HANSEL & GRETEL (2007)
Director: Yim Pil-sung
Run time: 1h 56m
Visually stunning with lush colours yet still nightmarishly dark, this horror flips its fairy tale origins to produce a more surprising traverse into the woods
Old fairy tales pulled no punches in their dark tones. Children of the past got an early education in horror.
Hansel and Gretel by the Brothers Grimm – the story of two children being kidnapped and tortured by a cannibalistic witch – is a case in point. As such, the temptation of a modern horror incarnation is to pitch the tent close to the origin story.
This is what makes Yim Pil-sung's mysterious horror reimagining all the more remarkable as it subverts both the original material and our film genre expectations to lead us to more startling and intriguing ends.
The net result of moving away from the fairy tale in terms of narrative is that the film transitions from being a straight horror and into the territory held by Korean horror masterpieces such as A Tale of Two Sisters (2003) where a mysterious backstory keeps us guessing.
The film still starts in a fashion which leads us to suspect a kidnap, fatten-up and then eat horror in the vein of the fairy tale awaits. Eun-soo (Chun Jung-myung) is arguing on the phone with his girlfriend while driving and is then involved in a crash.

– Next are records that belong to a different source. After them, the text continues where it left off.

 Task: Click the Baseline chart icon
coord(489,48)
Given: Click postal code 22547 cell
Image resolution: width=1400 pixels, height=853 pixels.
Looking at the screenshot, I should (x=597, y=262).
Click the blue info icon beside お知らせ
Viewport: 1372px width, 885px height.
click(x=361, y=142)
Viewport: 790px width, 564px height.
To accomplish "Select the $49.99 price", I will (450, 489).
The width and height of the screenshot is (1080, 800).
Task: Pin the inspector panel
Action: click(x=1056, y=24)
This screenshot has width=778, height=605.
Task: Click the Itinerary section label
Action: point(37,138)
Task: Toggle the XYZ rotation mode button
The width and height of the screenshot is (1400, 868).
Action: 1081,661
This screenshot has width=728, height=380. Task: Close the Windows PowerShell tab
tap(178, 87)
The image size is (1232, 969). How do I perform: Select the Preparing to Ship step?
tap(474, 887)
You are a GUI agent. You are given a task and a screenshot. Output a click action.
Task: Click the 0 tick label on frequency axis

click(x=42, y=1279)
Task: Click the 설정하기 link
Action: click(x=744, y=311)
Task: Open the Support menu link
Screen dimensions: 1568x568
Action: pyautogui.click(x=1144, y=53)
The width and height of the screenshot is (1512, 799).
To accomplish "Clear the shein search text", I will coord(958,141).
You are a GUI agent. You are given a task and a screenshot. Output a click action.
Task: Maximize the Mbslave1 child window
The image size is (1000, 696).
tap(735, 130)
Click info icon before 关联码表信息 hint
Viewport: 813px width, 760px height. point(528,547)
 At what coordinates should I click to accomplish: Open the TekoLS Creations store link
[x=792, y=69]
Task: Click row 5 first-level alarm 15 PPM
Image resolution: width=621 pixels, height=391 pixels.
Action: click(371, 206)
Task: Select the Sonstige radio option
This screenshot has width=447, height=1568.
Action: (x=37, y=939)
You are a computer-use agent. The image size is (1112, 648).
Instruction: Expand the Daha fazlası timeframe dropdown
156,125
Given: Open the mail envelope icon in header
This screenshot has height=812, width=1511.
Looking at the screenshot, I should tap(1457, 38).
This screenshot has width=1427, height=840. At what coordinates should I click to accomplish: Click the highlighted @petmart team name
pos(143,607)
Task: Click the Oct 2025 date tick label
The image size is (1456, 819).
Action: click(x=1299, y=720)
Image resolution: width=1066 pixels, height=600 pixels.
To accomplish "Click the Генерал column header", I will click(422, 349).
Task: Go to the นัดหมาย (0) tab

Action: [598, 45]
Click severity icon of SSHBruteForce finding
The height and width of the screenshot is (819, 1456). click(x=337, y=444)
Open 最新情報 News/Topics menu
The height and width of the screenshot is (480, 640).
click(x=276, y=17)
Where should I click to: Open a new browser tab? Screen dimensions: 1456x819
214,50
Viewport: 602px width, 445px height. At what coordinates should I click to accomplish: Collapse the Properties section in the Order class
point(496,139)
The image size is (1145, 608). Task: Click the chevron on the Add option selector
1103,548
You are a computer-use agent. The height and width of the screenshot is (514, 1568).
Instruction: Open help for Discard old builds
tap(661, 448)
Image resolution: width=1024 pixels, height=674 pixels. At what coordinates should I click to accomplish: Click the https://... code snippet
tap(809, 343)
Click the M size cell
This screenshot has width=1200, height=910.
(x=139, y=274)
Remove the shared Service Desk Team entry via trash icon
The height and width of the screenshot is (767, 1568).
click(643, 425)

He wakes up in a dark forest and meets Young-hee (Shim Eun-kyung), a young girl who takes him home to a property called the “House of Happy Children”. There, Eun-soo meets her parents, older brother Man-bok (Eun Won-jae), and younger sister Jung-soon (Jin Ji-hee).
They offer Eun-soo a sugar-filled meal and you suspect this is the start of the fattening-up process. As he attempts to leave the house, he always finds himself back there after an aimless roam around the forest.
However, this is not a straight-forward tale of fattening and cannibalism as mystery grows around the house’s children, their motivations and true pasts.
Much of the film's visual beauty comes from the production design work of Ryu Seong-hee who also worked on Oldboy (2003), The Host (2006) and The Handmaiden (2016), combined with the cinematography of Kim Ji-yong, who worked on A Bittersweet Life (2005) and The Age of Shadows (2016).
The film manages to keep the brightly coloured twee fairy book look throughout while simultaneously slowly cranking the nightmarish terror. This creates a disorientating effect, one that unsettles as much as the growing mystery and looming doom.
While Shim Eun-kyung is superb as the lead, special mention must go to the performances of the children, who manage to perfectly tread some line of being tremendously cute and somehow sickly evil too. It is those performances which makes the film’s twists, turns and sad underbelly so believable and impactful.
You do have to bear with developments as they slowly creep forwards, but the film is such a visual feast you will find yourself devouring it like the irresistible gingerbread house of your dreams.